Problem description
Put the lines from the one containing "The image size" through the last line, inclusive, into a JSON list of strings with one string per line and blank lines omitted.

Records shown

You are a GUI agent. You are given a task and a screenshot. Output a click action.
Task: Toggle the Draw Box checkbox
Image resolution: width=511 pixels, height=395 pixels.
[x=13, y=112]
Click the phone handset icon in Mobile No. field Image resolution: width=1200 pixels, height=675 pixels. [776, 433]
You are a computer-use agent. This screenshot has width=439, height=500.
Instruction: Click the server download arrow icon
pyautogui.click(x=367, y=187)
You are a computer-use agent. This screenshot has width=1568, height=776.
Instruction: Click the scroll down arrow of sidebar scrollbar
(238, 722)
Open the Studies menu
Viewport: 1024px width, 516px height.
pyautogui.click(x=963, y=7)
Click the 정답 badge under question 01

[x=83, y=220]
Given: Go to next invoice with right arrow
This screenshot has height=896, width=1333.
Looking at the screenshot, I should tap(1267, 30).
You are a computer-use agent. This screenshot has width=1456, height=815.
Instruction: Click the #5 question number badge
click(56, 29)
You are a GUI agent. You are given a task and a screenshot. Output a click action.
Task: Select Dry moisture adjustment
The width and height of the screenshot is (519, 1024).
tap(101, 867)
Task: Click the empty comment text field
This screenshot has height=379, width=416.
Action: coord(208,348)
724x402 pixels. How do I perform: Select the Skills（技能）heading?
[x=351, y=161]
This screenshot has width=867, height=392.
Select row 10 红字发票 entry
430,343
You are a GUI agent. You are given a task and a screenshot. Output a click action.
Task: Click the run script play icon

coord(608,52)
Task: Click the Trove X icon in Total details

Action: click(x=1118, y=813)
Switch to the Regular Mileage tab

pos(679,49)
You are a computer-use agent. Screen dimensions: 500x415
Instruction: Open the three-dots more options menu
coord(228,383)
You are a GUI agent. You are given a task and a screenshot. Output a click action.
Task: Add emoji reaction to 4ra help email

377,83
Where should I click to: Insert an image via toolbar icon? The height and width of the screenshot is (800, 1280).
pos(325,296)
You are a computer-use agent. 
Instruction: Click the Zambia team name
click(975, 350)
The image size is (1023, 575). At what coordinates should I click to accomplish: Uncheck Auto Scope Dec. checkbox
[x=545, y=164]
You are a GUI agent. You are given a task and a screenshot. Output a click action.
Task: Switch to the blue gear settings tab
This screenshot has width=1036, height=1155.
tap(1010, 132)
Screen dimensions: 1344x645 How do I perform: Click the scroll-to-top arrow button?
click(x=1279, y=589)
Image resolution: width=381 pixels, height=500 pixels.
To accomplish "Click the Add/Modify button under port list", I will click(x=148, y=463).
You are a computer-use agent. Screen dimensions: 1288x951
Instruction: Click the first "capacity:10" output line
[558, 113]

Response for this exercise
[
  "The image size is (1023, 575). At what coordinates should I click to accomplish: Uncheck Auto Scope Dec. checkbox",
  "[x=545, y=164]",
  "You are a GUI agent. You are given a task and a screenshot. Output a click action.",
  "Task: Switch to the blue gear settings tab",
  "This screenshot has width=1036, height=1155.",
  "tap(1010, 132)",
  "Screen dimensions: 1344x645 How do I perform: Click the scroll-to-top arrow button?",
  "click(x=1279, y=589)",
  "Image resolution: width=381 pixels, height=500 pixels.",
  "To accomplish \"Click the Add/Modify button under port list\", I will click(x=148, y=463).",
  "You are a computer-use agent. Screen dimensions: 1288x951",
  "Instruction: Click the first \"capacity:10\" output line",
  "[558, 113]"
]